■ **Passage to read**:
"""
Skip to content
New issue

Have a question about this project? Sign up for a free GitHub account to open an issue and contact its maintainers and the community.

By clicking “Sign up for GitHub”, you agree to our terms of service and privacy statement. We’ll occasionally send you account related emails.

Already on GitHub? Sign in to your account

Text & Icon corruption after resume from suspend on Nvidia #133

Open
Rick1029 opened this issue Feb 5, 2022 · 24 comments
Open

Text & Icon corruption after resume from suspend on Nvidia #133

Rick1029 opened this issue Feb 5, 2022 · 24 comments

Comments

@Rick1029
Copy link

Rick1029 commented Feb 5, 2022

After resuming from suspend on Nvidia graphics, about 60% of the time it results in major corruption of text and icons requiring a shell restart to fix. This seems to be true independent of any other factor. This has only ever occurred to me on Nvidia graphics. Only gnome and gnome extensions is affected - all apps I've seen work normally. See example photos below.

Pop 21.10
Gnome 40.4.0 X11 (have not tried Wayland)
Cosmic version 1
nvidia-driver-495:
Installed: 495.46-0ubuntu0.21.10.1
Candidate: 495.46-0ubuntu0.21.10.1

Login screen after resume.
image

Desktop in workspace overview.
image

Photo of arcmenu. The Cosmic launchers have the same corruption but I can't screenshot them as they disappear when I click to take the screenshot.
image

Portion of the status bar.
image

Some elements in the calendar are fine.
image

@wagnerck
Copy link

wagnerck commented Mar 17, 2022

I've been documenting this problem after encountering it via tickets, customer calls, etc. It's also happening on my personal work laptop (an oryp6). It can occur both after suspend+resume and when switching users, and it appears to occur with both on the 470 and 510 Nvidia binary drivers. It seems to only happen in full Nvidia graphics mode, and not Hybrid.
"""
■ **Jobs**:
**1)** Restate the paragraph of the issue thread that begins "After resuming from suspend on Nvidia graphics" as a short bulleted list that keeps its main facts.
**2)** Write out the issue thread from "Skip to content" to "and the community.", substituting "developers" for "maintainers".
The data is separate material from the issue thread.

■ **Collected data**:
"""
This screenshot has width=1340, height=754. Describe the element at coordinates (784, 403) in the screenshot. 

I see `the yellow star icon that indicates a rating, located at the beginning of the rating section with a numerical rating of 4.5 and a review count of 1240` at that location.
"""
■ **Problem solutions**:
**1)**
- After resume from suspend on Nvidia graphics, about 60% of the time text and icons become badly corrupted, and a shell restart is needed to fix it.
- This appears to happen regardless of any other factor.
- It has occurred only on Nvidia graphics.
- Only Gnome and Gnome extensions are affected; all apps seen so far work normally.

**2)**
Skip to content
New issue

Have a question about this project? Sign up for a free GitHub account to open an issue and contact its developers and the community.